Description of the task -
Your task is to count the lines of the entries below that include the word "this" and to give only the resulting number.
The data Start Marker
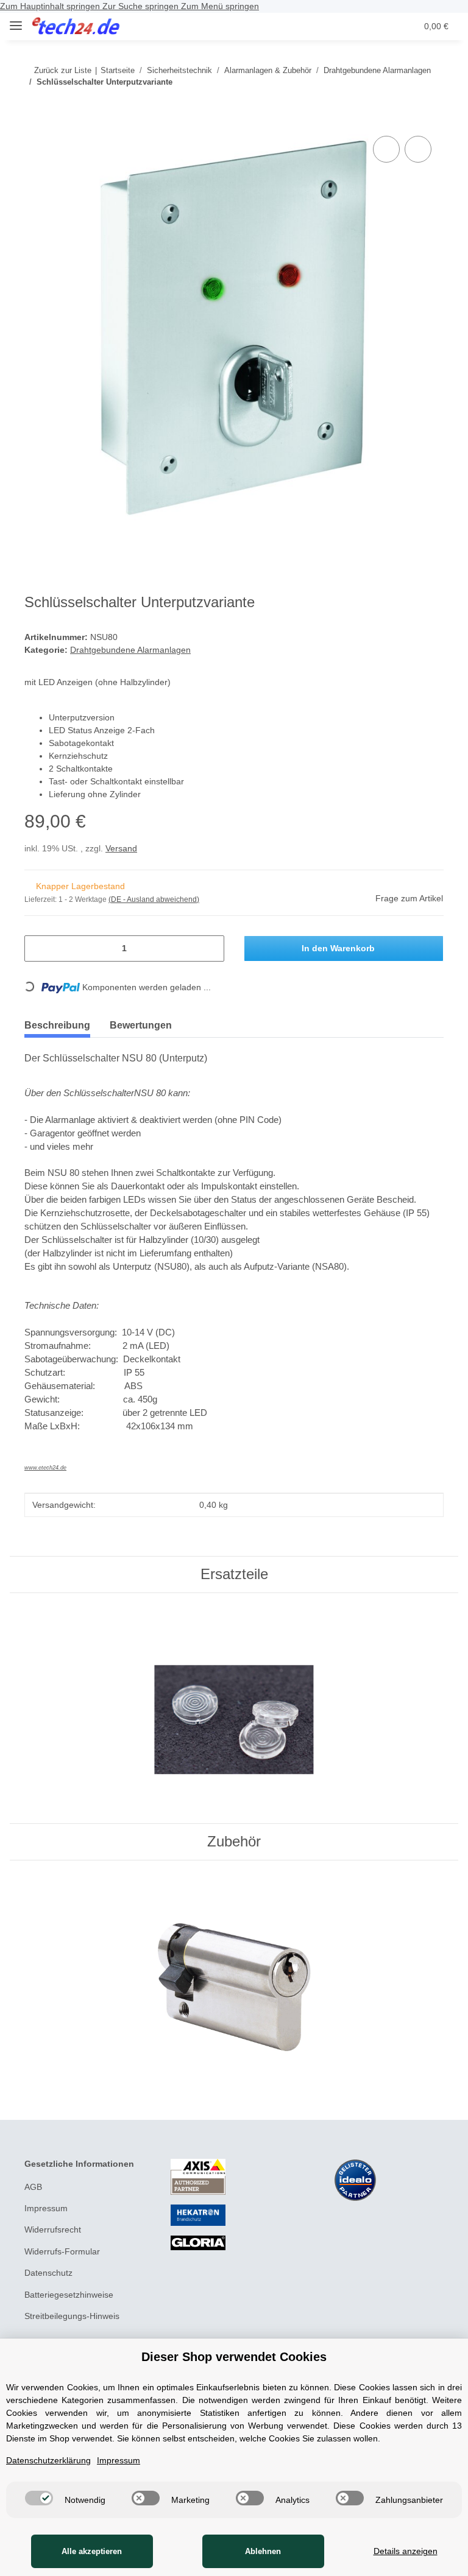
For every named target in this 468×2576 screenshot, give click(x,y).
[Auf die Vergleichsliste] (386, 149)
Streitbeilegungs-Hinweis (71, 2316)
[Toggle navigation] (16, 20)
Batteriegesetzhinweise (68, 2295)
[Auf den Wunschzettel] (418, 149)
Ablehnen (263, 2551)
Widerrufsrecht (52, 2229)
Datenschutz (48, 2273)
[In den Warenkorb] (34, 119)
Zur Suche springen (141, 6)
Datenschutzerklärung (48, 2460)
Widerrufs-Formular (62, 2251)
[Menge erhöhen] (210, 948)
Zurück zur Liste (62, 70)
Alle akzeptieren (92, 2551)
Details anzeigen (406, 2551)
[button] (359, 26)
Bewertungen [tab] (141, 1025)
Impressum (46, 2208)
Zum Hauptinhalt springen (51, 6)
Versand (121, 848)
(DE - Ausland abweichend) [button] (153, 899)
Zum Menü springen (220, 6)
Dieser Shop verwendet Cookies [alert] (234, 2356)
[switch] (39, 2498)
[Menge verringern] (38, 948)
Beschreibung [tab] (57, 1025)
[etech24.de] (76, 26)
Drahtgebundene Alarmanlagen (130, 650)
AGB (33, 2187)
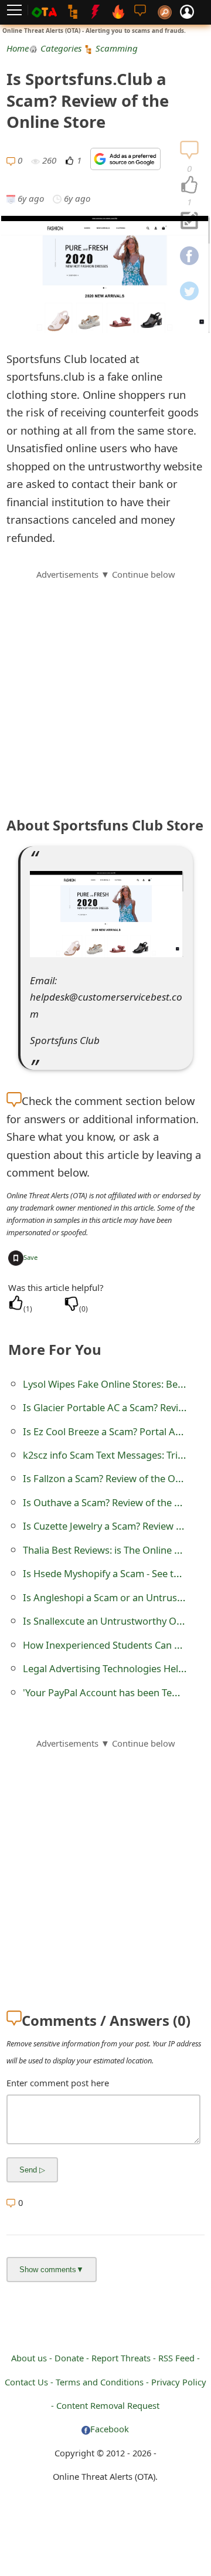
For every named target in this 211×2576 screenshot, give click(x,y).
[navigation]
The data End Marker
Exercise solution -
2